I had a hard time reading the story without wanting to smack him upside
So we took our list of everyone we knew that we thought would do exactly
what I discussed above, and we sent them eloquently drafted emails
explaining what the two of us had done, and how we needed their help.
90% of them replied that they would gladly read it over for us. 4%
replied that they were honored to be asked, however due to their own
writing demands and pending submission dates, they would not be able to
help us at this time. But what about the remaining 1% you ask? Well,
much to our surprise, they didn't reply at all.
Thanks to Google Docs, I was able to simply add their restricted access directly to the document we had created. Woohoo! We were now on our way. All we had to do was bite our nails and wait for the feedback.
It was only a couple of days before we got our first email with
feedback. It was a quick rundown of their general
overall impression of the book. Such as "a couple problems with the pacing and a few over-used
words, really bad-assed and definitely a fresh spin on the shifter
world, in the end enjoyed the overall story-line and despite the few
parts I had problems with I would still recommend it to others." and was
followed with a promise to add the detailed comments directly to the document (in the nifty comments section I
mentioned in a previous blog post) at a later time. It was exactly what we
needed. Kelly and I now knew that it had some issues, but they were fixable. We were on cloud
nine, and ready for the rest of the feedback to start coming in. We couldn't wait!
Sadly, we waited, and waited, and waited, but that other feedback never came.
We even started writing three additional books, and a novella as we
waited. Just to keep ourselves busy, and ward off all the negative
thoughts we were having. Panicked thoughts like "Oh God, they hate it! They hate it so much, they can't tell us." were invading our once ecstatic brains.
Kelly and I did receive a couple of replies that the beta reader was reading it on their phones and/or tablets through the Google Drive application, and it didn't have the 'comments' functionality that I had discussed with them. Apparently, that functionality is only available when viewed on the computer. Ok, it was a small hurdle, but at least they were reading it, right?

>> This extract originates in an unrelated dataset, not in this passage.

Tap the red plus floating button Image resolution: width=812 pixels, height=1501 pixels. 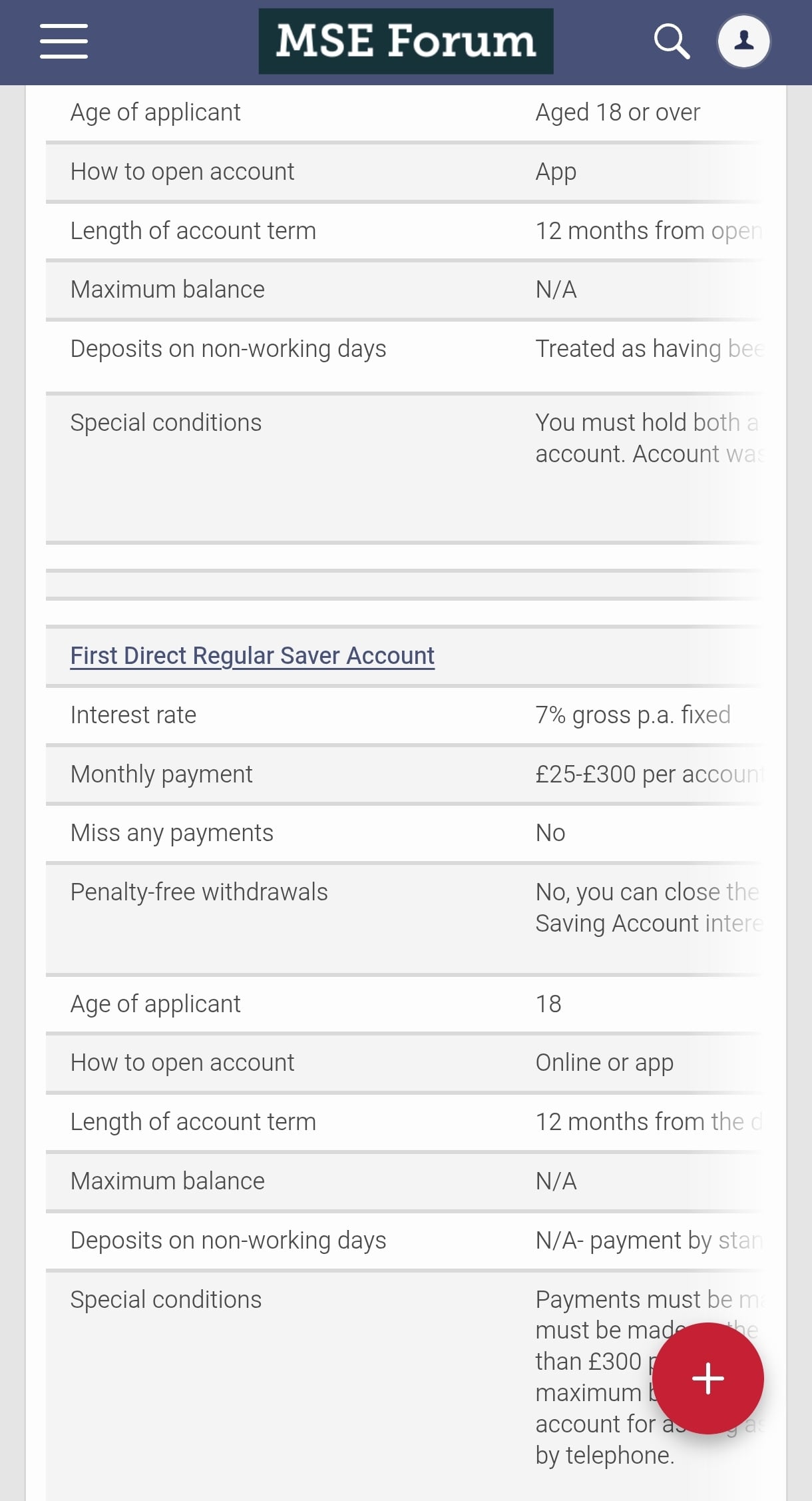click(708, 1378)
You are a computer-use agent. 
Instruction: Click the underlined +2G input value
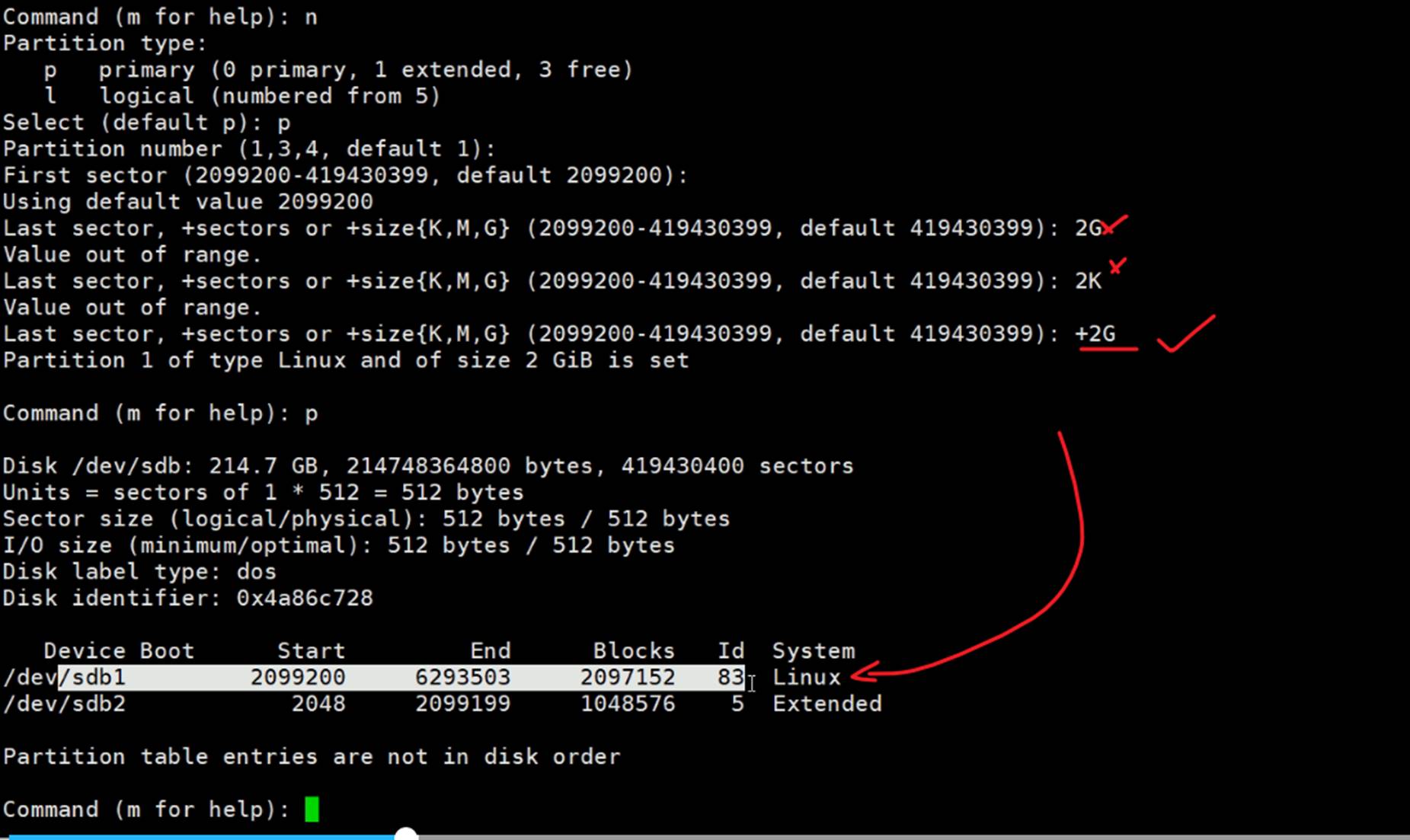[1095, 334]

After a month of no replies, we decided to go outside our original list of beta readers to solicit others. Kelly reached out to co-workers, and I reached out to friends of friends. Again, we got some to agree, and off we went for another round of waiting. Just like the first group, one of the beta readers in this group proved to be outstanding. The feedback they provided was invaluable to us.
We sat there dumbfounded, it had been two months since we shared out the manuscript to our first group of beta readers. Believe it or not, we'd only had two of the readers reply back with feedback. We had the promise of feedback from one other, but we were still waiting.
I never could have imagined this unexpected challenge of getting feedback from beta readers. I have been a beta reader for other romance writers, and I do understand the challenge of working a couple of jobs, maintaining a home, and finding time to beta read. But I do it, because I committed to it. Even if my feedback isn't going to be glowing, I do it.
So here are my final words to all the people out there that say yes to their friend, family member, co-worker, or favorite author and agree to be a beta reader. If you said yes, just make time and do it, or be honest with them and say you can't. Trust me, they won't be hurt if you say no because you don't have the time to give it your full attention. Also, try starting off your feedback with something positive. What did you like about it? Then move into your suggestions on where you think it could be improved, making sure you understand that your suggestions are your individual opinion only, not a do-or-die list. Remember that the person you are critiquing is a human being like you. A human being that created something, from their heart and soul, who placed that thing in their outstretched hands and wanted your honest, tactful, feedback.